§ **Exercise material**:
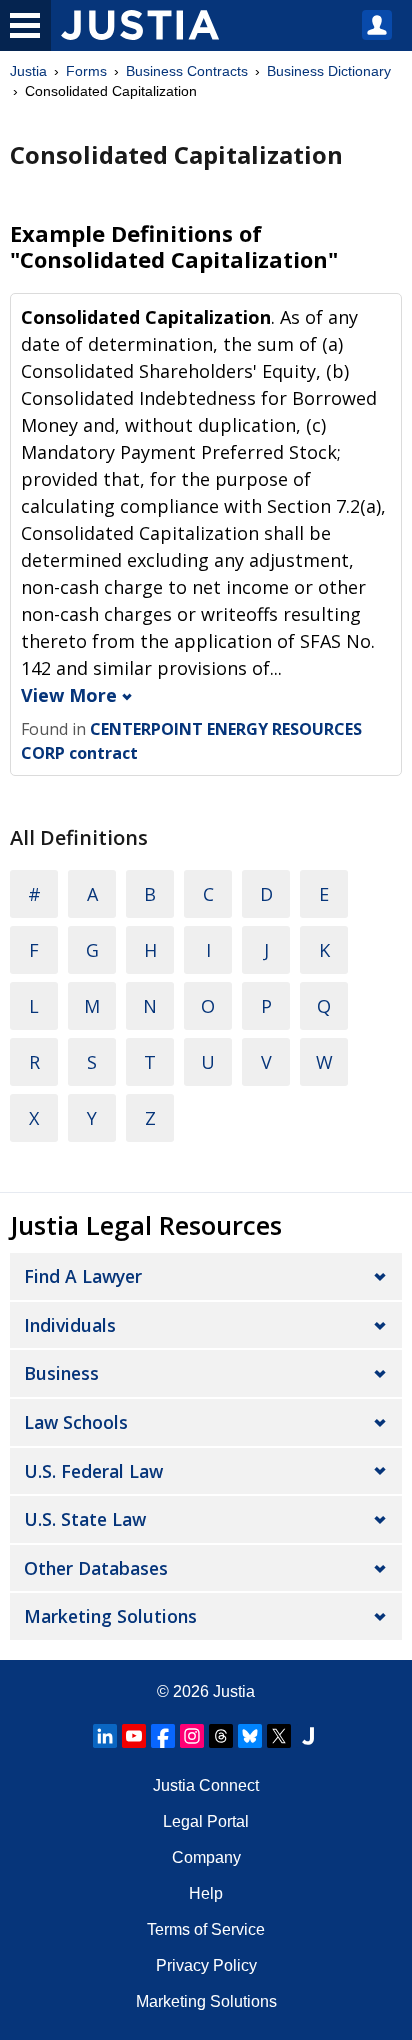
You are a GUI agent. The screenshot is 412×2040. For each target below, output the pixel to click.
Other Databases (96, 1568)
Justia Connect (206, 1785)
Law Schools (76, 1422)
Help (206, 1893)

§ **Task prompt**: The records need to be restated word for word, minus any images.

§ **Your solution**:
You are a GUI agent. The screenshot is 412×2040. For each target below, output the pixel to click.
Other Databases (96, 1568)
Justia Connect (206, 1785)
Law Schools (76, 1422)
Help (206, 1893)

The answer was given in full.